I due coniugi si presentano alla platea discutendo della malattia che affligge la donna, ironizzando sul poco tempo che le resta da vivere. Il volto di Michele Santeramo appare sereno nella parte del perdigiorno; nonostante il rischio di sfratto, le bollette da pagare e il grave stato di salute della sua compagna, egli si mostra serafico mentre si prende cura del suo bonsai. Tutto ciò che egli acconsente a fare è di non fare assolutamente nulla. Allo stesso modo in cui il bonsai preserva la propria integrità non lasciandosi modificare dagli agenti esterni, il Nullafacente non permette al mondo di contaminarlo, portandogli via tempo prezioso e facendolo cadere vittima di inutili desideri. Nel suo salotto immobile, tra una visita ai mercati generali e l’altra, egli si sente il padrone delle ore e di sé stesso.
Se il protagonista dello spettacolo rappresenta il mondo interiore, l’altra faccia della medaglia, ossia il volto del “fuori”, è rappresentata dal Proprietario di casa – interpretato da Michele Cipriani – il quale, mosso dalla paura di aver perso per sempre i suoi soldi (ossia ciò che gli è più caro), si muove sul palcoscenico con aria inquieta. I differenti toni di voce dei due personaggi si impastano l’uno all’altro e, lentamente, l’inquietudine del Proprietario comincia a intaccare la pace interiore del suo opposto. D’improvviso l’inazione cede il posto all’azione, la calma si trasforma in stanchezza, il tempo diventa qualcosa che bisogna guadagnarsi e quello acquistato dal Nullafacente ha la forma di una torta di compleanno e di una scatola di medicine. I mobili dell’appartamento vengono spostati sul proscenio: il dentro diventa fuori e della piccola quercia, adesso, non è rimasto che lo scheletro.
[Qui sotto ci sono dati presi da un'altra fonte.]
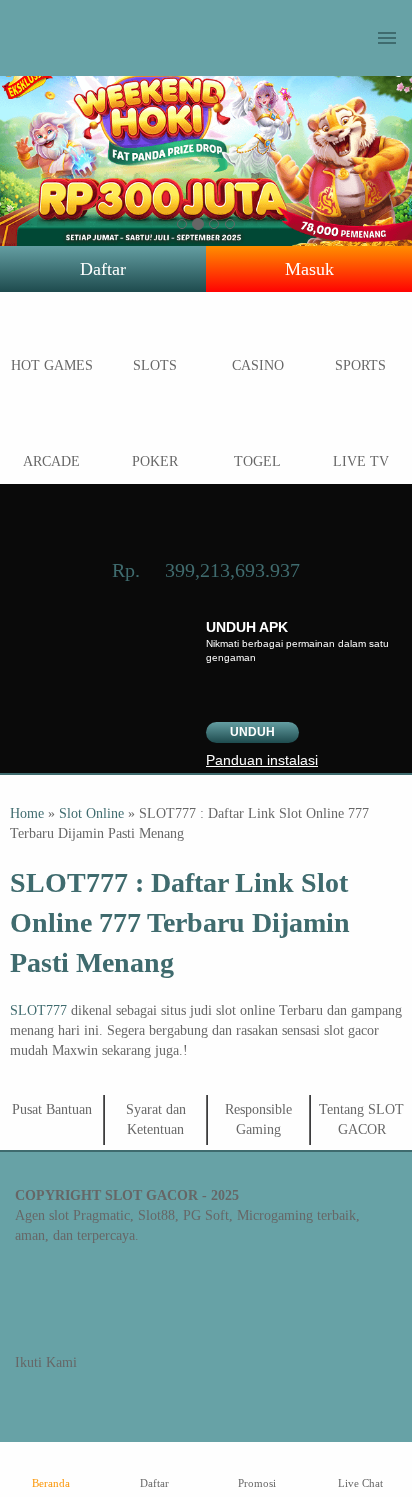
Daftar (103, 269)
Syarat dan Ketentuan (156, 1119)
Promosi (257, 1483)
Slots (155, 365)
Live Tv (361, 461)
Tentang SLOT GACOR (361, 1119)
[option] (182, 224)
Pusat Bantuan (52, 1109)
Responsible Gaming (258, 1119)
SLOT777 (38, 1010)
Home (27, 813)
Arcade (51, 461)
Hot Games (52, 365)
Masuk (309, 269)
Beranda (51, 1483)
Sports (360, 365)
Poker (155, 461)
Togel (257, 461)
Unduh (252, 732)
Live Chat (360, 1483)
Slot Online (91, 813)
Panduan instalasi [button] (262, 760)
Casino (258, 365)
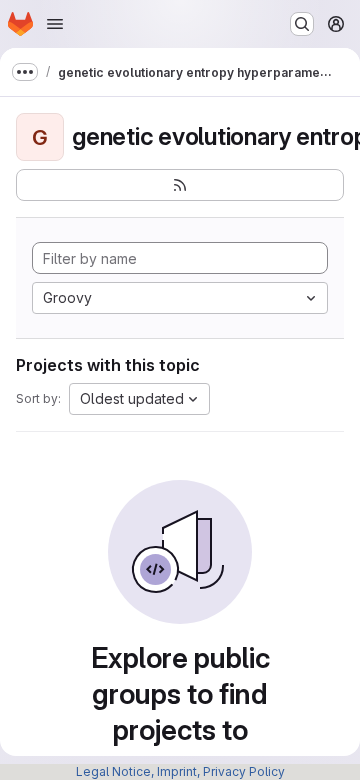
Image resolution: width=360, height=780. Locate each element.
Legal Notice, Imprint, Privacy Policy (180, 771)
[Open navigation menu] (55, 24)
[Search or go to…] (302, 24)
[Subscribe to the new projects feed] (180, 185)
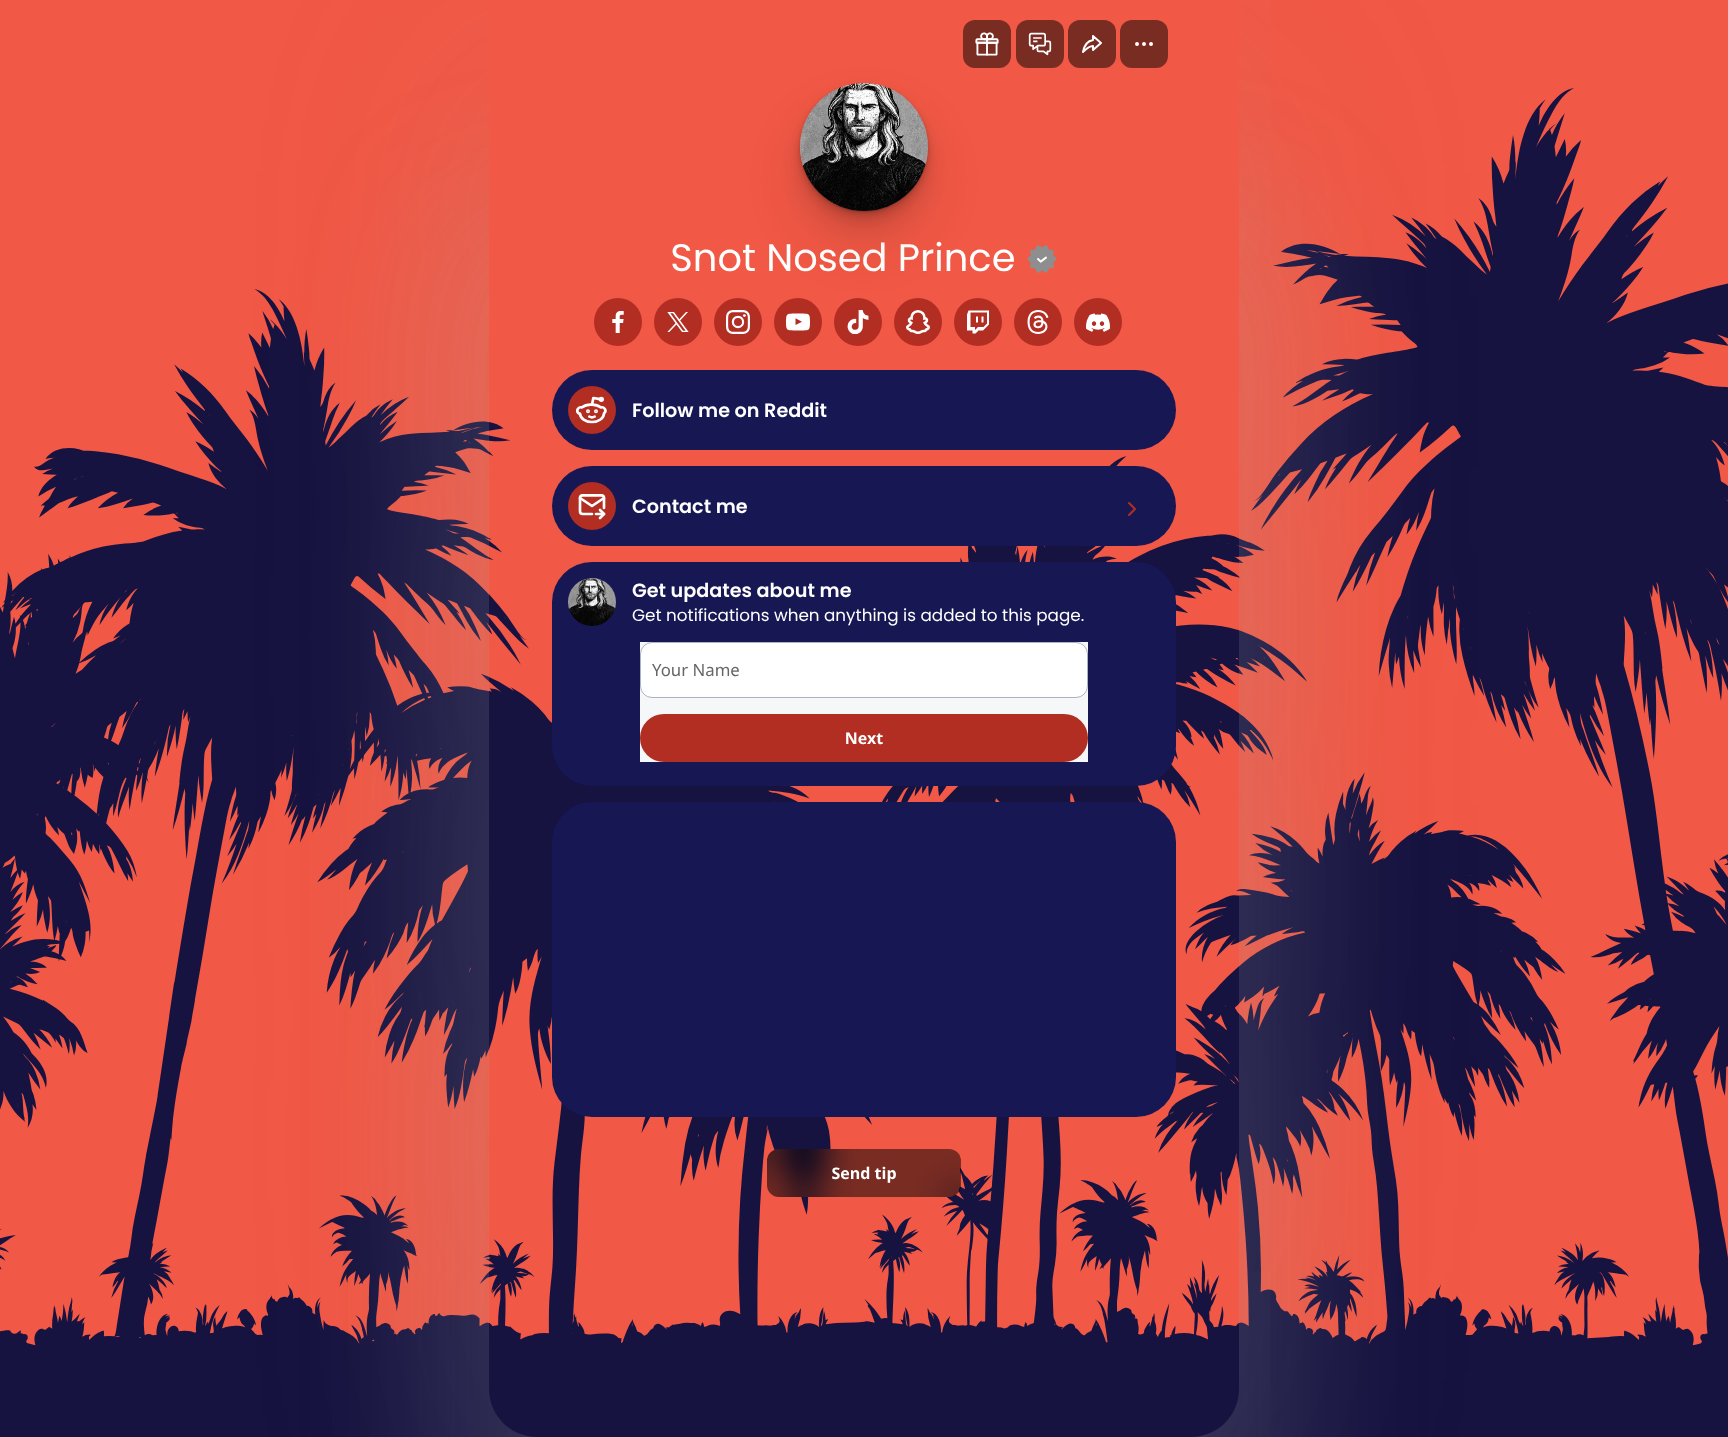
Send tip (863, 1173)
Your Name (696, 669)
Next (864, 738)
Si può essere felici anche in questo modo, sembra domandarsi a questo punto il protagonista? No, non si può, risponde la moglie senza parlare, mentre, stancamente, congeda gli ospiti dalla sua festa di compleanno. Non si può nemmeno morire, sussurra infine mentre chiude gli occhi, accovacciata sul tavolo, cullata dallo sguardo sereno del marito alle cui spalle, il bonsai, è tornato a vestirsi di foglie.